### What this task involves
Copy everything in the listing from the line containing "You are a computer-use" down to its end, renaming "status badge" to "status label" and leaving all else as it stands. Omit the pictures.

### Records provided
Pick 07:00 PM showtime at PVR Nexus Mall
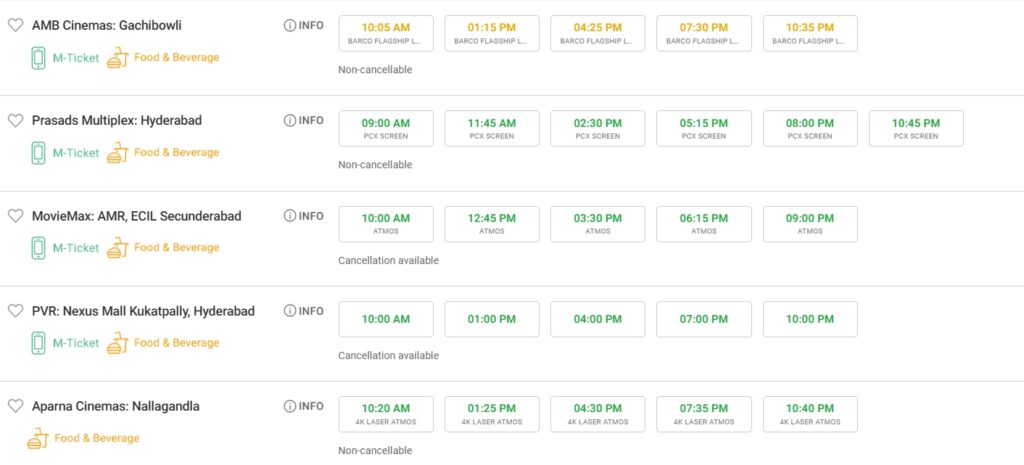The height and width of the screenshot is (465, 1024). (x=703, y=319)
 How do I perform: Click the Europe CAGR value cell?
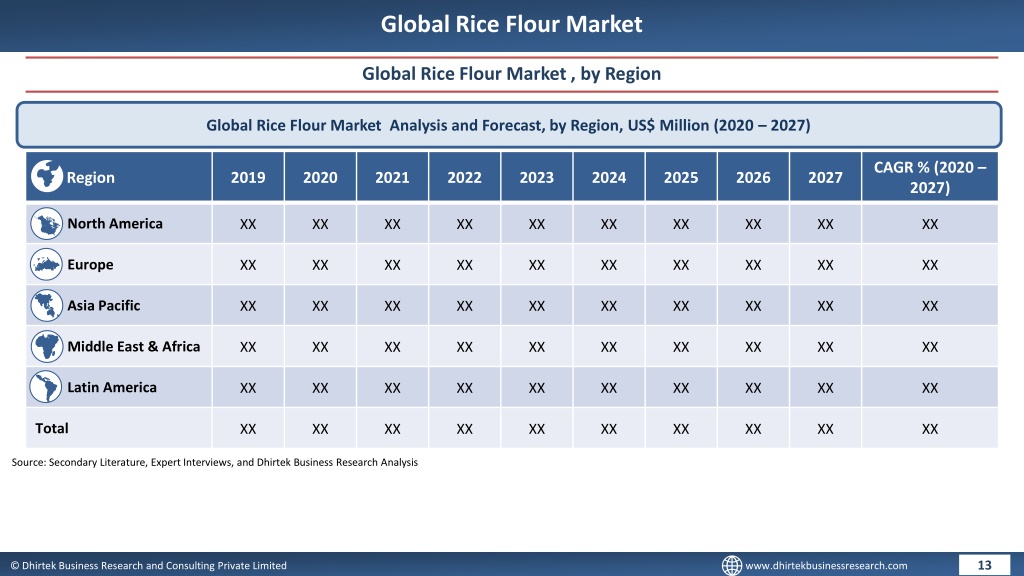coord(930,265)
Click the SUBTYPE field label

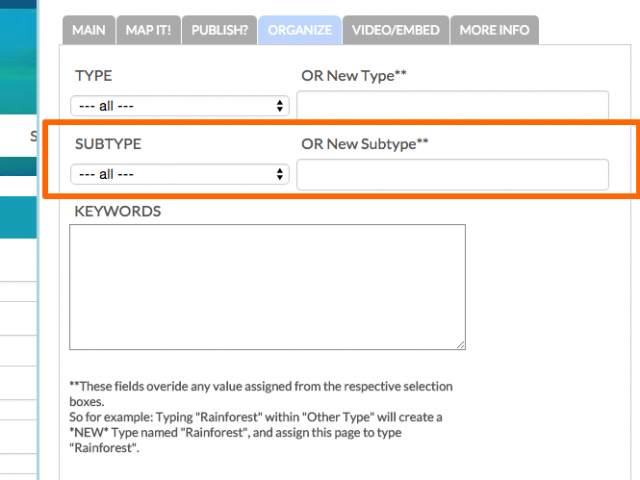pos(108,144)
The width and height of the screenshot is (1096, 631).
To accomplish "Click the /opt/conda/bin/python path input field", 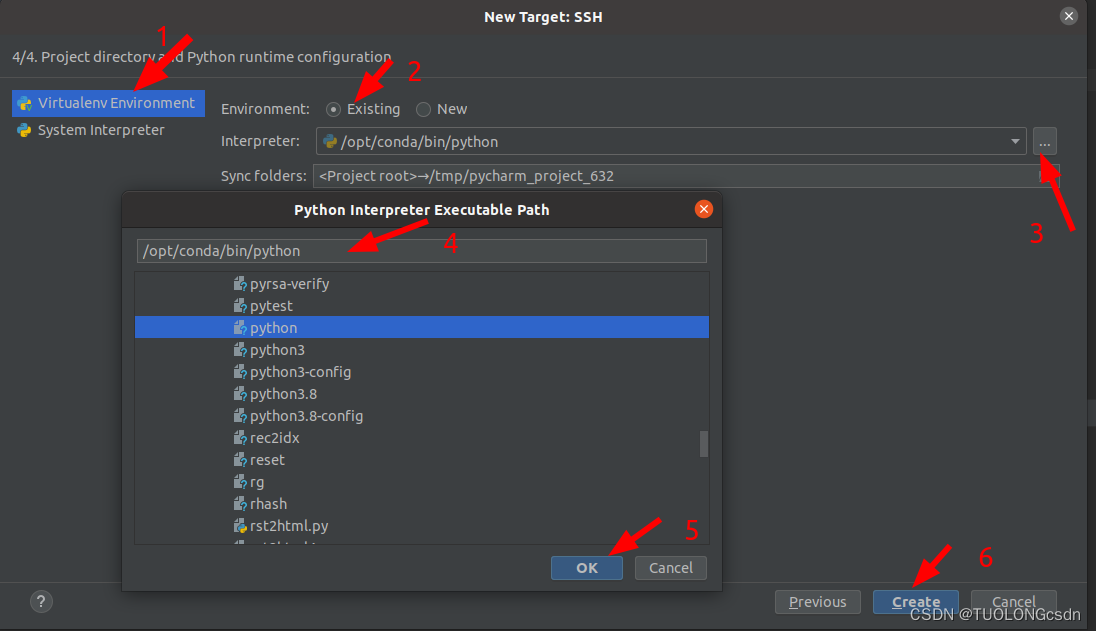I will click(x=420, y=250).
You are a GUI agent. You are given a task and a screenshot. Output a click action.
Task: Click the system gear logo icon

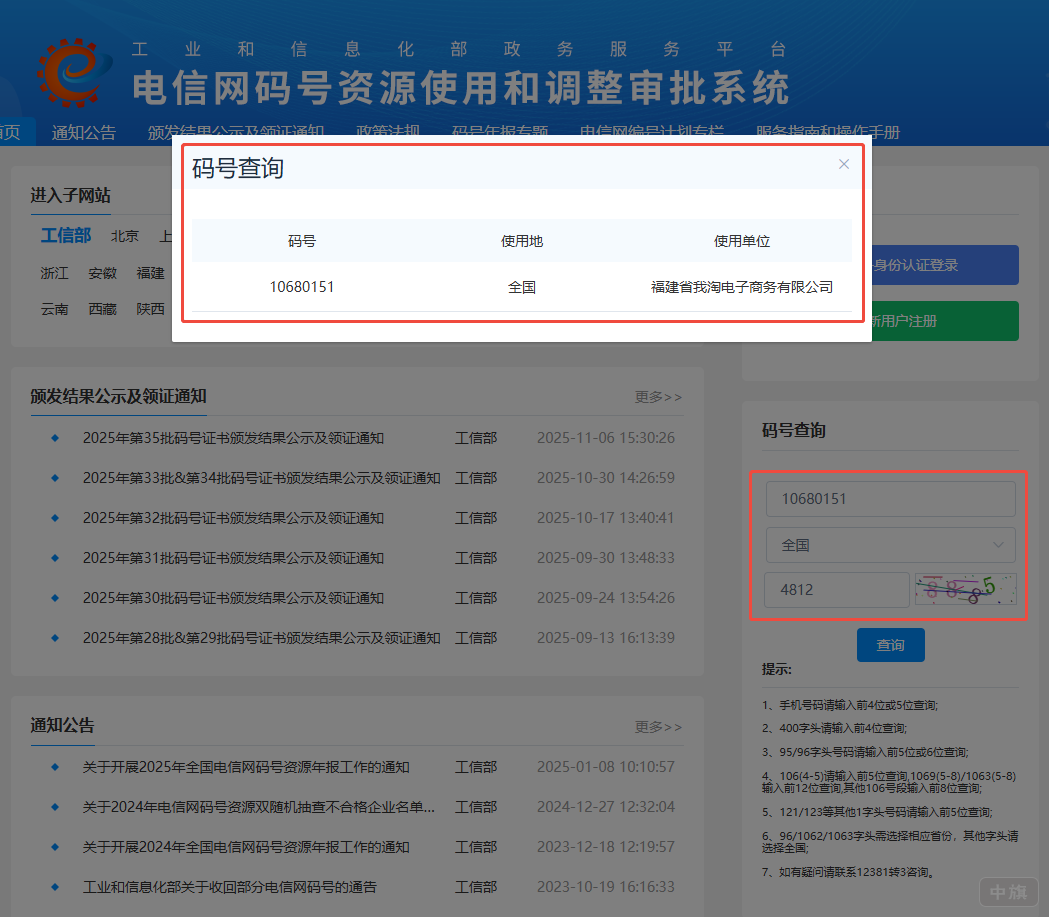tap(68, 73)
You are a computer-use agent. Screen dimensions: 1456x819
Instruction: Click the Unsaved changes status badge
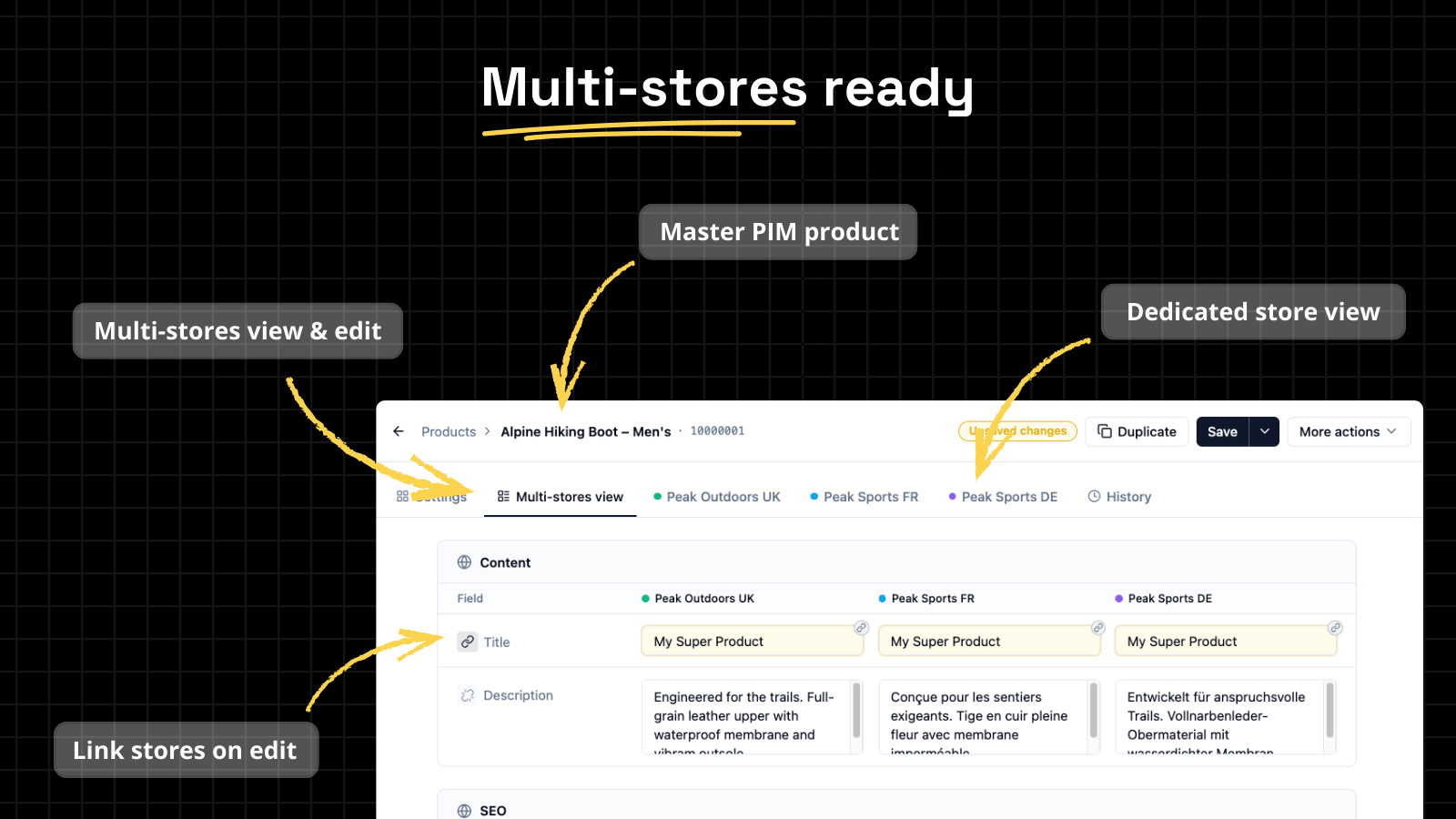point(1017,431)
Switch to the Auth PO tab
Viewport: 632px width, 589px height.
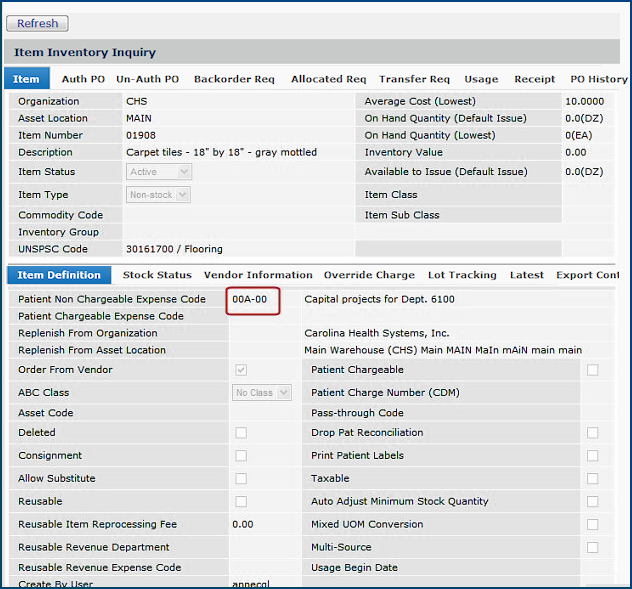point(83,79)
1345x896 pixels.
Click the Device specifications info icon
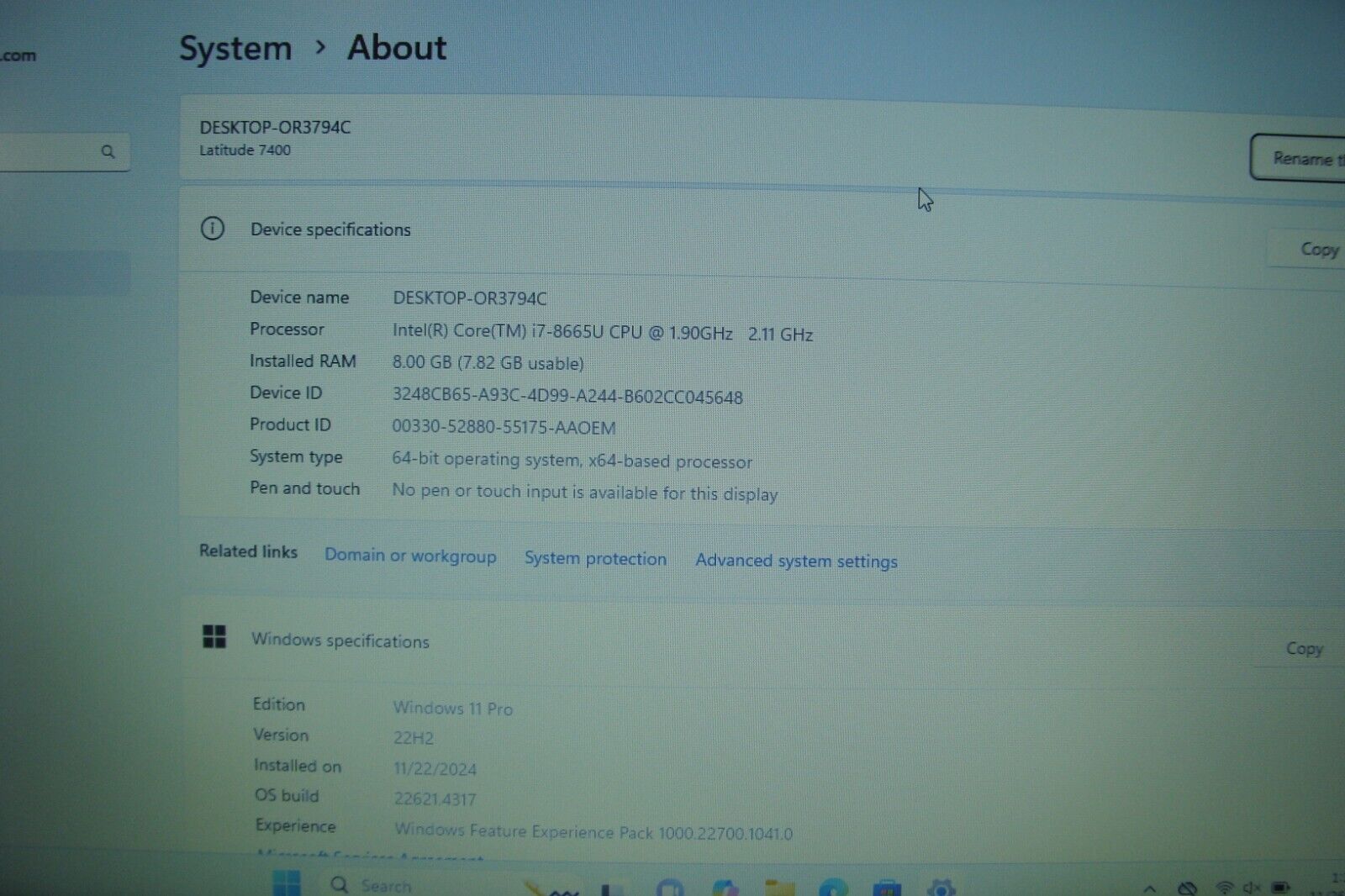tap(213, 229)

### Completed task
You are a computer-use agent. Screen dimensions: 1456x819
Instruction: Click the Unsaved changes status label
point(1017,431)
Switch to the Auth PO tab
Viewport: 632px width, 589px height.
point(83,79)
1345x896 pixels.
Click the Device specifications info icon
tap(213, 229)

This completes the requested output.